Литту он, встречая, каждый раз усаживал рядом, надоедал ей сильно, особенно тем, что лез целоваться.
Часто вспоминали Романа Ивановича. Графиня с досадой говорила, что она без него иногда «как без рук»..
– Qu'est ce qu'il vous écrit, petite? – спрашивала она внучку. – Revient-il?[26]
Литта отделывалась общими словами. Да и что могла сказать? Роман Иванович ей не писал совсем, ни разу; и не обещал писать, однако Литта с удивлением заметила, что это молчание ей неприятно.
Явился перед самым Рождеством, неожиданно.
Были сумерки. Графиня отложила вечную работу свою и только что хотела сказать Литте, бесцельно стоявшей у окна, что пора повернуть кнопки. Увидала плотную фигуру Сменцева в дверях гостиной (он входил без доклада) и воскликнула:
– Ah, vous voilà, enfin![27] Беглец!
Литта поспешно обернулась. Почувствовала, что сердце у нее забилось. Радостью? Ну, еще бы. Он приехал. Скоро, скоро освобожденье. И так она была одинока со своими думами. Он все знает, и он друг…

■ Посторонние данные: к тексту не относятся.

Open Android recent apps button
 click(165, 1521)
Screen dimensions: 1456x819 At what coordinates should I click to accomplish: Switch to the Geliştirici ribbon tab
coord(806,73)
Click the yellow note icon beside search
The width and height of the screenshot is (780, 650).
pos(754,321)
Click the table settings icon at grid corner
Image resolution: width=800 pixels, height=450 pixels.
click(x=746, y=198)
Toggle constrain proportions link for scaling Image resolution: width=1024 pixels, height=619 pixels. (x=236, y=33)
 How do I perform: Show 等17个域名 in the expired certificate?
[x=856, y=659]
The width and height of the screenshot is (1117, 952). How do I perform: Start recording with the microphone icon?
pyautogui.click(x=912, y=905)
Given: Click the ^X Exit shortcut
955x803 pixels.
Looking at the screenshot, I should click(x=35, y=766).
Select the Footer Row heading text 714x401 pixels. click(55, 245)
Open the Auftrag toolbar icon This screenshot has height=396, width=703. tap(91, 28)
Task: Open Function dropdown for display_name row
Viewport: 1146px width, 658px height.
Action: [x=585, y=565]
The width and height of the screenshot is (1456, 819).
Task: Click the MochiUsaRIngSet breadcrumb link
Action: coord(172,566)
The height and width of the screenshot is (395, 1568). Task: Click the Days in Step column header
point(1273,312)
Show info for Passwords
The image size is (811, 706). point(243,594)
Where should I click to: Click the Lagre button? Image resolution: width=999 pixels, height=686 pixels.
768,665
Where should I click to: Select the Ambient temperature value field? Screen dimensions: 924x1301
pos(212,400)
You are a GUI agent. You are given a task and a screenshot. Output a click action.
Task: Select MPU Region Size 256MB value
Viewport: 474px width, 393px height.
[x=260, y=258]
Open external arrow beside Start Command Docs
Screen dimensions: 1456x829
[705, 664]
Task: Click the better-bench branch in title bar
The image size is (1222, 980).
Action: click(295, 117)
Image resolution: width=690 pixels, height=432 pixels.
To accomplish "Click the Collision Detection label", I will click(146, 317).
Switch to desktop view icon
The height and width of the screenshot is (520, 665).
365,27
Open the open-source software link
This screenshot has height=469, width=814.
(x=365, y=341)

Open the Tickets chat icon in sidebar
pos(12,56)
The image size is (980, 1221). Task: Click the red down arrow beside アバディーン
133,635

Невольно она протянула ему руки. Он поцеловал обе, старался в сумерках разглядеть выражение ее лица. А Литта рада была, что темно. Она покраснела, и, сердясь на себя за это, краснела еще больше.
Вот зажглось электричество. Свет упал на смуглое, чуть похудевшее лицо Романа Ивановича; Литта увидала его знакомую усмешку вбок, странный, скользящий взгляд; холод облил ее на мгновенье – отчужденность, неприязнь, что-то похожее на страх… Но быстро совладала с собой Литта, точно узел внутри стянула какой-то… Прошло.
Роман Иванович остался обедать. Говорил все время с графиней и с Николаем Юрьевичем.
А после обеда графиня отослала внучку, объявив, что ей надо переговорить с Романом Ивановичем о делах, «ведь событие близится, а мы деловой части его почти не касались».
Это о свадьбе, конечно. О приданом, о деньгах, о том, где именно будут они жить. Литта знала, что для них готовится квартира в графинином доме. Не возражала – пусть уж он, как знает, сам. Ее и не спрашивали.
Литта прошла в «классную». Там горела ее милая, старая лампа. Уютно, знакомо, тихо.
«Прощай, лампа, прощай, кресло. Никогда не увижу вас больше; и не надо», – думала Литта без горечи.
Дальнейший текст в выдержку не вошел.